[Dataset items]

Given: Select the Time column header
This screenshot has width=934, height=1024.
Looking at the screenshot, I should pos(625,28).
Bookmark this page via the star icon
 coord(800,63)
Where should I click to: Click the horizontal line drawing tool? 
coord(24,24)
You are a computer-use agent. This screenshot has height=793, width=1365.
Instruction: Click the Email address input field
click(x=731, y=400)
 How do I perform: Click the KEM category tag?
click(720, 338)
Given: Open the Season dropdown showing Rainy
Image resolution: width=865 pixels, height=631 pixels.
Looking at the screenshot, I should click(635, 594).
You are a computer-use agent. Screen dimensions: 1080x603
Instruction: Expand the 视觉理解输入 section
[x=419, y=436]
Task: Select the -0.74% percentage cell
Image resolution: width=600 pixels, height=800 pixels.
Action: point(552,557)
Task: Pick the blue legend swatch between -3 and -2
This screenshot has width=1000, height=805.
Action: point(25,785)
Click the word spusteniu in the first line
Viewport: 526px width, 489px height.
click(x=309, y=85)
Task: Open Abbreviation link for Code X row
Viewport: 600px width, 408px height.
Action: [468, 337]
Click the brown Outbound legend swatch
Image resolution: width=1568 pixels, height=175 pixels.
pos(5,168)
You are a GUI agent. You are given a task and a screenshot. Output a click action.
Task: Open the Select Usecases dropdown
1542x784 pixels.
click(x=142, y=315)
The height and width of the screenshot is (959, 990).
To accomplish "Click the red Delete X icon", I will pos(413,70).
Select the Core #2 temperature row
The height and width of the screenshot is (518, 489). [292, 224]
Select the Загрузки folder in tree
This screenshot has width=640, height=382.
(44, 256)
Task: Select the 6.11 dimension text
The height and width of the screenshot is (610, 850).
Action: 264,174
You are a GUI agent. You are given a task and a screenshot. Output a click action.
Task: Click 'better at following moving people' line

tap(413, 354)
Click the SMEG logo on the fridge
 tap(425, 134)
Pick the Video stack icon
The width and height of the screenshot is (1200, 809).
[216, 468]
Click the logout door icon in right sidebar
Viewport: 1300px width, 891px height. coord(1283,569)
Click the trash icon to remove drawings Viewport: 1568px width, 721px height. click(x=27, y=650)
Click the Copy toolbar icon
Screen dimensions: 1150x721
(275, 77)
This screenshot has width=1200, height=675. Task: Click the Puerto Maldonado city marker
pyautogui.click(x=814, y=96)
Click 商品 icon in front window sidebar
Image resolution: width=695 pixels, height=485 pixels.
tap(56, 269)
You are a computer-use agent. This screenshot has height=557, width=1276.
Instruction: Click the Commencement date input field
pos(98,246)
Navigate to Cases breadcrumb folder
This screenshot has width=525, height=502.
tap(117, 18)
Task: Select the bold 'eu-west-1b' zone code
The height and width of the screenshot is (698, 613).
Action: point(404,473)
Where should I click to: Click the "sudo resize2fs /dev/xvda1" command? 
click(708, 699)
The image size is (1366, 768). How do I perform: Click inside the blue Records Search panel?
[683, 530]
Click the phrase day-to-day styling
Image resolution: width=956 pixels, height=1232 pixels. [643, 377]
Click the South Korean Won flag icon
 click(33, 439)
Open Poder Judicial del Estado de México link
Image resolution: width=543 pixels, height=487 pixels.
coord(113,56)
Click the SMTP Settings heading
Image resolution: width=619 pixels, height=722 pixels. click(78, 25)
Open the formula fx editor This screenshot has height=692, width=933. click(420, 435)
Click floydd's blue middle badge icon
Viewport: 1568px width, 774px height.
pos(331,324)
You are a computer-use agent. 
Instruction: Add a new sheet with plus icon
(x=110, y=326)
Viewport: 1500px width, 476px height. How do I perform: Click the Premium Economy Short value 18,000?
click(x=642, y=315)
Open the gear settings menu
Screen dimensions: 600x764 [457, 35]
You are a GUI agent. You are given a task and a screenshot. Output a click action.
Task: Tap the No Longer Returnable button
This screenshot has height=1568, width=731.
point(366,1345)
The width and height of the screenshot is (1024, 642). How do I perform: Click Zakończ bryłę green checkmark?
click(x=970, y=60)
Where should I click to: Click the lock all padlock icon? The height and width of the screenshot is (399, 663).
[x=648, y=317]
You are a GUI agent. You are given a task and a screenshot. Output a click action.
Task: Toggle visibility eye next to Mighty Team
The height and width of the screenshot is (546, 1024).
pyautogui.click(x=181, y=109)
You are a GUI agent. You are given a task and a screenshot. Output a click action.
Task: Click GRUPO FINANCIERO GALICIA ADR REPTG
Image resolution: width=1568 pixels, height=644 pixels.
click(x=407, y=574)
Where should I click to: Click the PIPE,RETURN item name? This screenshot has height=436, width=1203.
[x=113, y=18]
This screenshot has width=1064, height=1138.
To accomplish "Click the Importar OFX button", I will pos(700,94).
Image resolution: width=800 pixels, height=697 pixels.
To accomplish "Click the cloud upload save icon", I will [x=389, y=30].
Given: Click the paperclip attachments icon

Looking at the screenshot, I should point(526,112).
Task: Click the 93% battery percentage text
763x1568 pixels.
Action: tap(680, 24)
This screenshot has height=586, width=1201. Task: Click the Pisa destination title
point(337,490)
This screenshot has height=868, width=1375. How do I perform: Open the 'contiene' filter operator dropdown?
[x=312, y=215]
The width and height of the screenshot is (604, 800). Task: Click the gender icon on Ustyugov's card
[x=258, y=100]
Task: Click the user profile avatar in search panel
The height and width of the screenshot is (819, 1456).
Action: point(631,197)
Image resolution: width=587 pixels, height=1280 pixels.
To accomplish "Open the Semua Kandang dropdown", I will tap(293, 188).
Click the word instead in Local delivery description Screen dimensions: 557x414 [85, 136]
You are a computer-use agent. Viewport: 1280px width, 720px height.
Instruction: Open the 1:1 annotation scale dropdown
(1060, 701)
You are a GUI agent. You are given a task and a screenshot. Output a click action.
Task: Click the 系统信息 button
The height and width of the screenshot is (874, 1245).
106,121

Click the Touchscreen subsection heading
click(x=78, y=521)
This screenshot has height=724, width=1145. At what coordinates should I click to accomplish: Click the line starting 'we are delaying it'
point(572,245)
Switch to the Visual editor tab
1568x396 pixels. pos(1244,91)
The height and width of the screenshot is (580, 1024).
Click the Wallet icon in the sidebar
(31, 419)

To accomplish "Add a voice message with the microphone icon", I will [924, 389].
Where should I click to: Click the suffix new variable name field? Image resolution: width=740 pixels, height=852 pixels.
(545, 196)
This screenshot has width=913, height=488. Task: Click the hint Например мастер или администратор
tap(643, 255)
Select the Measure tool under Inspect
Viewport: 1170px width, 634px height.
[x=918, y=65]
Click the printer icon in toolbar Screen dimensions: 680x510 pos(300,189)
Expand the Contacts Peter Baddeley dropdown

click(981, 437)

TASK DETAILS ->
Please copy each line above exactly as written.

EXERCISE RESPONSE ->
Given: Select the Time column header
This screenshot has width=934, height=1024.
Looking at the screenshot, I should pos(625,28).
Bookmark this page via the star icon
 coord(800,63)
Where should I click to: Click the horizontal line drawing tool? 
coord(24,24)
You are a computer-use agent. This screenshot has height=793, width=1365.
Instruction: Click the Email address input field
click(x=731, y=400)
 How do I perform: Click the KEM category tag?
click(720, 338)
Given: Open the Season dropdown showing Rainy
Image resolution: width=865 pixels, height=631 pixels.
Looking at the screenshot, I should click(635, 594).
You are a computer-use agent. Screen dimensions: 1080x603
Instruction: Expand the 视觉理解输入 section
[x=419, y=436]
Task: Select the -0.74% percentage cell
Image resolution: width=600 pixels, height=800 pixels.
Action: point(552,557)
Task: Pick the blue legend swatch between -3 and -2
This screenshot has width=1000, height=805.
Action: point(25,785)
Click the word spusteniu in the first line
Viewport: 526px width, 489px height.
click(x=309, y=85)
Task: Open Abbreviation link for Code X row
Viewport: 600px width, 408px height.
Action: [468, 337]
Click the brown Outbound legend swatch
Image resolution: width=1568 pixels, height=175 pixels.
pos(5,168)
You are a GUI agent. You are given a task and a screenshot. Output a click action.
Task: Open the Select Usecases dropdown
1542x784 pixels.
click(x=142, y=315)
The height and width of the screenshot is (959, 990).
To accomplish "Click the red Delete X icon", I will pos(413,70).
Select the Core #2 temperature row
The height and width of the screenshot is (518, 489). [292, 224]
Select the Загрузки folder in tree
This screenshot has width=640, height=382.
(44, 256)
Task: Select the 6.11 dimension text
The height and width of the screenshot is (610, 850).
Action: 264,174
You are a GUI agent. You are given a task and a screenshot. Output a click action.
Task: Click 'better at following moving people' line

tap(413, 354)
Click the SMEG logo on the fridge
 tap(425, 134)
Pick the Video stack icon
The width and height of the screenshot is (1200, 809).
[216, 468]
Click the logout door icon in right sidebar
Viewport: 1300px width, 891px height. coord(1283,569)
Click the trash icon to remove drawings Viewport: 1568px width, 721px height. click(x=27, y=650)
Click the Copy toolbar icon
Screen dimensions: 1150x721
(275, 77)
This screenshot has width=1200, height=675. Task: Click the Puerto Maldonado city marker
pyautogui.click(x=814, y=96)
Click 商品 icon in front window sidebar
Image resolution: width=695 pixels, height=485 pixels.
tap(56, 269)
You are a computer-use agent. This screenshot has height=557, width=1276.
Instruction: Click the Commencement date input field
pos(98,246)
Navigate to Cases breadcrumb folder
This screenshot has width=525, height=502.
tap(117, 18)
Task: Select the bold 'eu-west-1b' zone code
The height and width of the screenshot is (698, 613).
Action: point(404,473)
Where should I click to: Click the "sudo resize2fs /dev/xvda1" command? 
click(708, 699)
The image size is (1366, 768). How do I perform: Click inside the blue Records Search panel?
[683, 530]
Click the phrase day-to-day styling
Image resolution: width=956 pixels, height=1232 pixels. [643, 377]
Click the South Korean Won flag icon
 click(33, 439)
Open Poder Judicial del Estado de México link
Image resolution: width=543 pixels, height=487 pixels.
coord(113,56)
Click the SMTP Settings heading
Image resolution: width=619 pixels, height=722 pixels. click(78, 25)
Open the formula fx editor This screenshot has height=692, width=933. click(420, 435)
Click floydd's blue middle badge icon
Viewport: 1568px width, 774px height.
pos(331,324)
You are a computer-use agent. 
Instruction: Add a new sheet with plus icon
(x=110, y=326)
Viewport: 1500px width, 476px height. How do I perform: Click the Premium Economy Short value 18,000?
click(x=642, y=315)
Open the gear settings menu
Screen dimensions: 600x764 [457, 35]
You are a GUI agent. You are given a task and a screenshot. Output a click action.
Task: Tap the No Longer Returnable button
This screenshot has height=1568, width=731.
point(366,1345)
The width and height of the screenshot is (1024, 642). How do I perform: Click Zakończ bryłę green checkmark?
click(x=970, y=60)
Where should I click to: Click the lock all padlock icon? The height and width of the screenshot is (399, 663).
[x=648, y=317]
You are a GUI agent. You are given a task and a screenshot. Output a click action.
Task: Toggle visibility eye next to Mighty Team
The height and width of the screenshot is (546, 1024).
pyautogui.click(x=181, y=109)
You are a GUI agent. You are given a task and a screenshot. Output a click action.
Task: Click GRUPO FINANCIERO GALICIA ADR REPTG
Image resolution: width=1568 pixels, height=644 pixels.
click(x=407, y=574)
Where should I click to: Click the PIPE,RETURN item name? This screenshot has height=436, width=1203.
[x=113, y=18]
This screenshot has width=1064, height=1138.
To accomplish "Click the Importar OFX button", I will pos(700,94).
Image resolution: width=800 pixels, height=697 pixels.
To accomplish "Click the cloud upload save icon", I will [x=389, y=30].
Given: Click the paperclip attachments icon

Looking at the screenshot, I should point(526,112).
Task: Click the 93% battery percentage text
763x1568 pixels.
Action: tap(680, 24)
This screenshot has height=586, width=1201. Task: Click the Pisa destination title
point(337,490)
This screenshot has height=868, width=1375. How do I perform: Open the 'contiene' filter operator dropdown?
[x=312, y=215]
The width and height of the screenshot is (604, 800). Task: Click the gender icon on Ustyugov's card
[x=258, y=100]
Task: Click the user profile avatar in search panel
The height and width of the screenshot is (819, 1456).
Action: point(631,197)
Image resolution: width=587 pixels, height=1280 pixels.
To accomplish "Open the Semua Kandang dropdown", I will tap(293, 188).
Click the word instead in Local delivery description Screen dimensions: 557x414 [85, 136]
You are a computer-use agent. Viewport: 1280px width, 720px height.
Instruction: Open the 1:1 annotation scale dropdown
(1060, 701)
You are a GUI agent. You are given a task and a screenshot. Output a click action.
Task: Click the 系统信息 button
The height and width of the screenshot is (874, 1245).
106,121

Click the Touchscreen subsection heading
click(x=78, y=521)
This screenshot has height=724, width=1145. At what coordinates should I click to accomplish: Click the line starting 'we are delaying it'
point(572,245)
Switch to the Visual editor tab
1568x396 pixels. pos(1244,91)
The height and width of the screenshot is (580, 1024).
Click the Wallet icon in the sidebar
(31, 419)

To accomplish "Add a voice message with the microphone icon", I will [924, 389].
Where should I click to: Click the suffix new variable name field? Image resolution: width=740 pixels, height=852 pixels.
(545, 196)
This screenshot has width=913, height=488. Task: Click the hint Например мастер или администратор
tap(643, 255)
Select the Measure tool under Inspect
Viewport: 1170px width, 634px height.
[x=918, y=65]
Click the printer icon in toolbar Screen dimensions: 680x510 pos(300,189)
Expand the Contacts Peter Baddeley dropdown

click(981, 437)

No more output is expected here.